■ Task inputs
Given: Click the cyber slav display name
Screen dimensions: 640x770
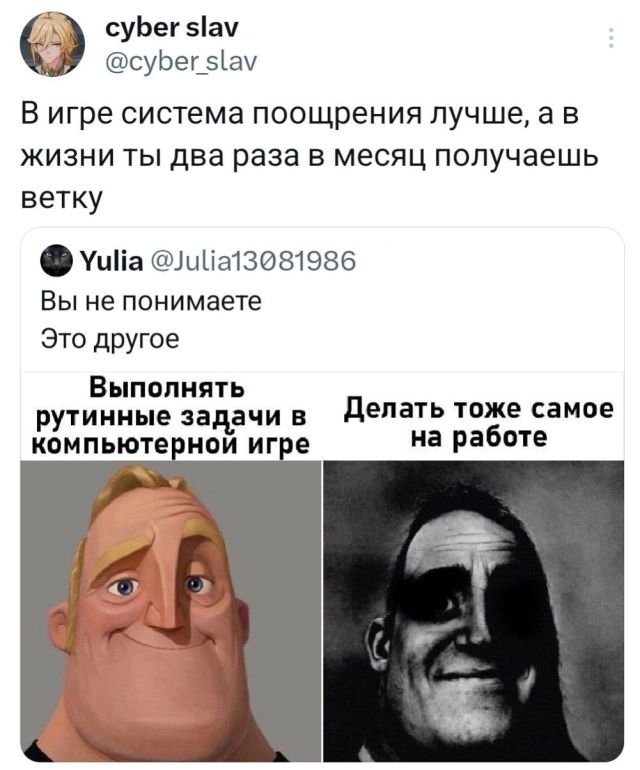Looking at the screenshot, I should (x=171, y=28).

--

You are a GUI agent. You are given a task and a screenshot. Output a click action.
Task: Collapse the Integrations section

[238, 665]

...

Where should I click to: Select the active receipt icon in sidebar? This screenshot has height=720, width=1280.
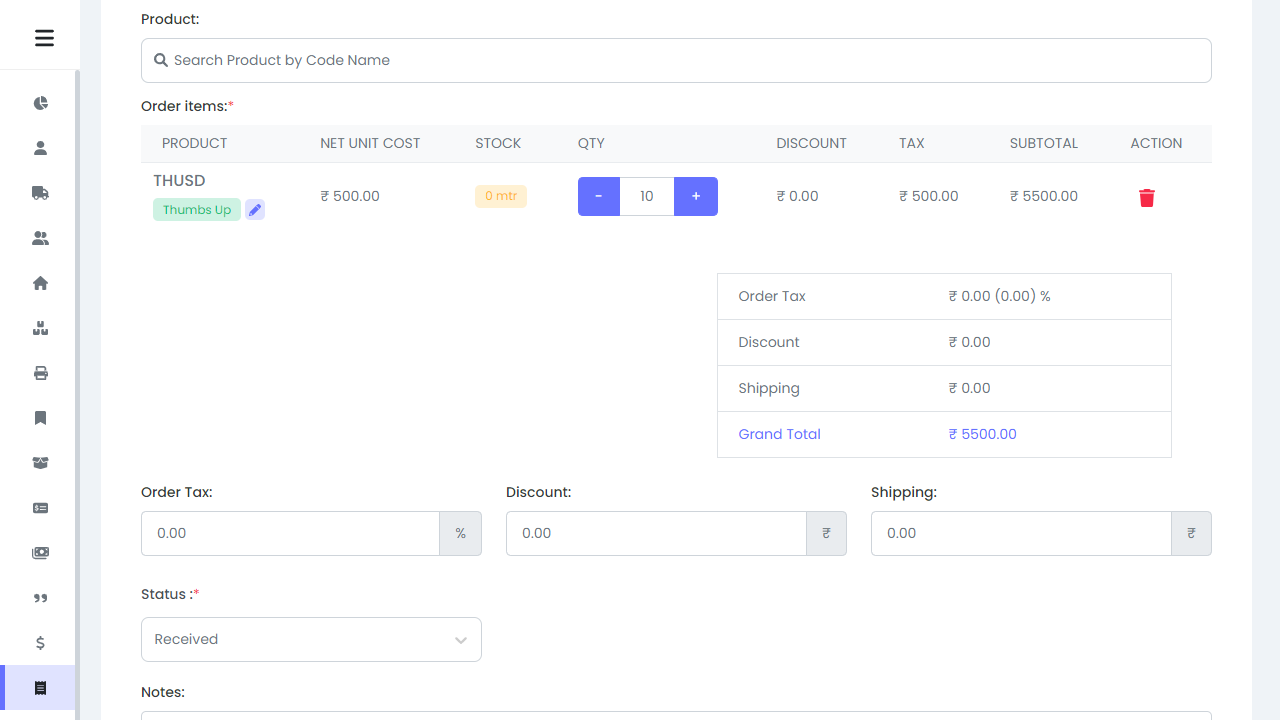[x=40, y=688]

■ Task prompt
Please scale the entries between the lines holding "Where should I" and "[x=40, y=688]", inclusive. Reproduce those lines with their requests, multiplying only the click coordinates in the answers by 2.35 and rounding each to a whole number, with halves rounding up. Leave out the pictures and anything outside those lines.

■ Written answer
Where should I click to: Select the active receipt icon in sidebar? This screenshot has height=720, width=1280.
[x=94, y=1617]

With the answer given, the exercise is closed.